(Collected data entries)
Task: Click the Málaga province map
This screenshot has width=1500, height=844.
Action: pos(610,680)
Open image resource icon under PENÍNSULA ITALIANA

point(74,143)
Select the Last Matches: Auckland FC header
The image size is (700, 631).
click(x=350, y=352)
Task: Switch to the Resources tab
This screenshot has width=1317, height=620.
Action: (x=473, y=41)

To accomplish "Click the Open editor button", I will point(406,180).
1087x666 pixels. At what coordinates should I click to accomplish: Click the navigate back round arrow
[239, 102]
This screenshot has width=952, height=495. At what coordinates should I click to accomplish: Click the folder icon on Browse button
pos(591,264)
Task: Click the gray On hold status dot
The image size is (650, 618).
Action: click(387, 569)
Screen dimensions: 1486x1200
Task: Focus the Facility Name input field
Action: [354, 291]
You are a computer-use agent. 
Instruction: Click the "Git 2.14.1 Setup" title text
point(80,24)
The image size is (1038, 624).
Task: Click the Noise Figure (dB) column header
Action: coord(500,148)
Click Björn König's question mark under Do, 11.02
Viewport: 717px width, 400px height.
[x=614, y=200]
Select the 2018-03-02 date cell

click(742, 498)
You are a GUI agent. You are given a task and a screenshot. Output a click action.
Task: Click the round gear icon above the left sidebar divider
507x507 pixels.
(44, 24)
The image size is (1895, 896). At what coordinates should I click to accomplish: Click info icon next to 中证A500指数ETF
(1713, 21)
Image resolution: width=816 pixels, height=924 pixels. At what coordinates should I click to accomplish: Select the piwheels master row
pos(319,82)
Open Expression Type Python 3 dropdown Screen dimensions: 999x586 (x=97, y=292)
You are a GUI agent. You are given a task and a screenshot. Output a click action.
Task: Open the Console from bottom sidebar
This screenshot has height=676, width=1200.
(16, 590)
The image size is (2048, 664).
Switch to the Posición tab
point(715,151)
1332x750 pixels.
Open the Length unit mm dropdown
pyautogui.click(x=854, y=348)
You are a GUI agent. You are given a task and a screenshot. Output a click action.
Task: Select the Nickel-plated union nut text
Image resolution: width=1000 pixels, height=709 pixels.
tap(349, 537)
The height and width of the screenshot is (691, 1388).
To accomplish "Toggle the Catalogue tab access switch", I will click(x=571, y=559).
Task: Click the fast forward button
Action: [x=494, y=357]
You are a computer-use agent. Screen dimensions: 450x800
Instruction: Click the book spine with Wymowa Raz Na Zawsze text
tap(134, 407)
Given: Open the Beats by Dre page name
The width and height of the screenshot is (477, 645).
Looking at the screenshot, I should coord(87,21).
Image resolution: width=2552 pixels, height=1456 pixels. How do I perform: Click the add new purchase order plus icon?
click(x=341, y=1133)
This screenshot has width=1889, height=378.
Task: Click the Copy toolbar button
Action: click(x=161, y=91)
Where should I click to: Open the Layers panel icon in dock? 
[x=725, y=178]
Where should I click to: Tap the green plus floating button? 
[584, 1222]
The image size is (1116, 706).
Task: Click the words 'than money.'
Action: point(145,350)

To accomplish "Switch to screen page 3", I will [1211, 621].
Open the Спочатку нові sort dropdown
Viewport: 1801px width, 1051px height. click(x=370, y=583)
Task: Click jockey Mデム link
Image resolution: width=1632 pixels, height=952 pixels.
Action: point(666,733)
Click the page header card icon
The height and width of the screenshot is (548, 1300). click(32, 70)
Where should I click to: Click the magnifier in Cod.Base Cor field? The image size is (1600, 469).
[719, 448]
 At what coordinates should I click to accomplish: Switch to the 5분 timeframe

■ WHAT IS BEING ASKED
Nothing but a number is expected here: the number of lines above that hold the word "computer".

■ WRITTEN RESPONSE
2